Word and element locating data:
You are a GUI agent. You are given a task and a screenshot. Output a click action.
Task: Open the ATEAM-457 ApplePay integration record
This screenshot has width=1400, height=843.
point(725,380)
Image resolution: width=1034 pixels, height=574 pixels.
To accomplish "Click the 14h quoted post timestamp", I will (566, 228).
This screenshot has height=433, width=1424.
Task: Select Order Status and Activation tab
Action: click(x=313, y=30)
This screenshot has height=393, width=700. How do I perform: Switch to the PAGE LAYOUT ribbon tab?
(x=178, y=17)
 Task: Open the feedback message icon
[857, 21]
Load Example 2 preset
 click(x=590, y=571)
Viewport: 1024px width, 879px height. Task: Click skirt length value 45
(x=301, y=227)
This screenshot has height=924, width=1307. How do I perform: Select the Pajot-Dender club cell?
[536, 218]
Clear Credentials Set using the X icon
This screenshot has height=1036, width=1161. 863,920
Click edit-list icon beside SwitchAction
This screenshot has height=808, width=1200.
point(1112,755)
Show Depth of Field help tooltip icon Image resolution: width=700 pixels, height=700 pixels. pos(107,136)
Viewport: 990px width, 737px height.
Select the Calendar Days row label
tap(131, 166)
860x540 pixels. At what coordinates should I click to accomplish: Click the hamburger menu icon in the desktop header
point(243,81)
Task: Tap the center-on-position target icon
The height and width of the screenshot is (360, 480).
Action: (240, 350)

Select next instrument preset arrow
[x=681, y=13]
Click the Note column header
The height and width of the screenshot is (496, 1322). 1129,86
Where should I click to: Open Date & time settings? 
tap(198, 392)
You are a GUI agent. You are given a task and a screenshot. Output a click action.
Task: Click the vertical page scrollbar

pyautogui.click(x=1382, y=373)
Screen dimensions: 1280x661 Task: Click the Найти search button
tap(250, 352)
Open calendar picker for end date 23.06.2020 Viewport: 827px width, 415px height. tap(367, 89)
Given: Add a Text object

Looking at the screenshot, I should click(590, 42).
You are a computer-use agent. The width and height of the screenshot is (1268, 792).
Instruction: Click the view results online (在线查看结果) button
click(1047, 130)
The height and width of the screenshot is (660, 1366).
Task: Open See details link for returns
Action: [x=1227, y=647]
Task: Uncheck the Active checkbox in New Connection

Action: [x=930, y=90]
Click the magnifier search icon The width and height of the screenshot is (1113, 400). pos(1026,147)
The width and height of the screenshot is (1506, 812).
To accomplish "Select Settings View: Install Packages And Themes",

▶ TASK: List every line from the records above that contains the string "Viewport", with case counting.

▶ ANSWER BELOW:
Viewport: 1024px width, 879px height. Task: Click skirt length value 45
Viewport: 990px width, 737px height.
Open calendar picker for end date 23.06.2020 Viewport: 827px width, 415px height. tap(367, 89)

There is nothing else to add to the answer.